[EXTRACTED RECORDS]

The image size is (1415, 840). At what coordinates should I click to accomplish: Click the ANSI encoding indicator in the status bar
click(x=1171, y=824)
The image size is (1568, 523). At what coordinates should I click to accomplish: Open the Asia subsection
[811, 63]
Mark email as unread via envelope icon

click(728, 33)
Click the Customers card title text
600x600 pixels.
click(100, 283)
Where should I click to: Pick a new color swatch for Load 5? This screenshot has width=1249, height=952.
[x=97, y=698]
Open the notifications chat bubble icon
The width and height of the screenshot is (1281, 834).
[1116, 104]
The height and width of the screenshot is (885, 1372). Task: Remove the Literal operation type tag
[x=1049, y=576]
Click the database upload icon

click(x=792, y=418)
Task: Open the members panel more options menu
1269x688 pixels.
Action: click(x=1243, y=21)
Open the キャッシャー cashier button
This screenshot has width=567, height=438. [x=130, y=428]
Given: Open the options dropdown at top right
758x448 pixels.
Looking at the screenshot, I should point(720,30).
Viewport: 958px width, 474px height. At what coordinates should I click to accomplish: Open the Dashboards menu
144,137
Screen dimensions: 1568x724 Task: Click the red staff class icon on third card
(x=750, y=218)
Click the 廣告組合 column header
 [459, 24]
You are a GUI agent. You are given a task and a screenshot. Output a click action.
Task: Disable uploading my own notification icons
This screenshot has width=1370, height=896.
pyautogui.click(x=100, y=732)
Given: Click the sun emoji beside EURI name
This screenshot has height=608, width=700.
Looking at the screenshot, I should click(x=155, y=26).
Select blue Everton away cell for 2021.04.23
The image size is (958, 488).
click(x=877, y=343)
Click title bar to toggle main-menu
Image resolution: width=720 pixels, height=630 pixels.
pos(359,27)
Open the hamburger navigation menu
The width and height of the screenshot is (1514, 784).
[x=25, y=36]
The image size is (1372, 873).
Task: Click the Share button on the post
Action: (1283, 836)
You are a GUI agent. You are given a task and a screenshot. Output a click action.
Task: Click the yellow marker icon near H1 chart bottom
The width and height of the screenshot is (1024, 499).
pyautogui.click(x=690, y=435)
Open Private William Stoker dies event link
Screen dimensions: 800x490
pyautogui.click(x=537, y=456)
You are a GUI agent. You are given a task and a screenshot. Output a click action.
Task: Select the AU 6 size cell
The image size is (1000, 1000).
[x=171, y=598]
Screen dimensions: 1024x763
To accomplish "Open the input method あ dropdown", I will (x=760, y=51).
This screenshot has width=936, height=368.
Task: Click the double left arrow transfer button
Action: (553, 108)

[/EXTRACTED RECORDS]

* **ABOUT THIS EXERCISE**
Please transcribe the material above precisely as it stands.

* **RESPONSE BOX**
The image size is (1415, 840). At what coordinates should I click to accomplish: Click the ANSI encoding indicator in the status bar
click(x=1171, y=824)
The image size is (1568, 523). At what coordinates should I click to accomplish: Open the Asia subsection
[811, 63]
Mark email as unread via envelope icon

click(728, 33)
Click the Customers card title text
600x600 pixels.
click(100, 283)
Where should I click to: Pick a new color swatch for Load 5? This screenshot has width=1249, height=952.
[x=97, y=698]
Open the notifications chat bubble icon
The width and height of the screenshot is (1281, 834).
[1116, 104]
The height and width of the screenshot is (885, 1372). Task: Remove the Literal operation type tag
[x=1049, y=576]
Click the database upload icon

click(x=792, y=418)
Task: Open the members panel more options menu
1269x688 pixels.
Action: click(x=1243, y=21)
Open the キャッシャー cashier button
This screenshot has width=567, height=438. [x=130, y=428]
Given: Open the options dropdown at top right
758x448 pixels.
Looking at the screenshot, I should point(720,30).
Viewport: 958px width, 474px height. At what coordinates should I click to accomplish: Open the Dashboards menu
144,137
Screen dimensions: 1568x724 Task: Click the red staff class icon on third card
(x=750, y=218)
Click the 廣告組合 column header
 [459, 24]
You are a GUI agent. You are given a task and a screenshot. Output a click action.
Task: Disable uploading my own notification icons
This screenshot has width=1370, height=896.
pyautogui.click(x=100, y=732)
Given: Click the sun emoji beside EURI name
This screenshot has height=608, width=700.
Looking at the screenshot, I should click(x=155, y=26).
Select blue Everton away cell for 2021.04.23
The image size is (958, 488).
click(x=877, y=343)
Click title bar to toggle main-menu
Image resolution: width=720 pixels, height=630 pixels.
pos(359,27)
Open the hamburger navigation menu
The width and height of the screenshot is (1514, 784).
[x=25, y=36]
The image size is (1372, 873).
Task: Click the Share button on the post
Action: (1283, 836)
You are a GUI agent. You are given a task and a screenshot. Output a click action.
Task: Click the yellow marker icon near H1 chart bottom
The width and height of the screenshot is (1024, 499).
pyautogui.click(x=690, y=435)
Open Private William Stoker dies event link
Screen dimensions: 800x490
pyautogui.click(x=537, y=456)
You are a GUI agent. You are given a task and a screenshot. Output a click action.
Task: Select the AU 6 size cell
The image size is (1000, 1000).
[x=171, y=598]
Screen dimensions: 1024x763
To accomplish "Open the input method あ dropdown", I will (x=760, y=51).
This screenshot has width=936, height=368.
Task: Click the double left arrow transfer button
Action: (553, 108)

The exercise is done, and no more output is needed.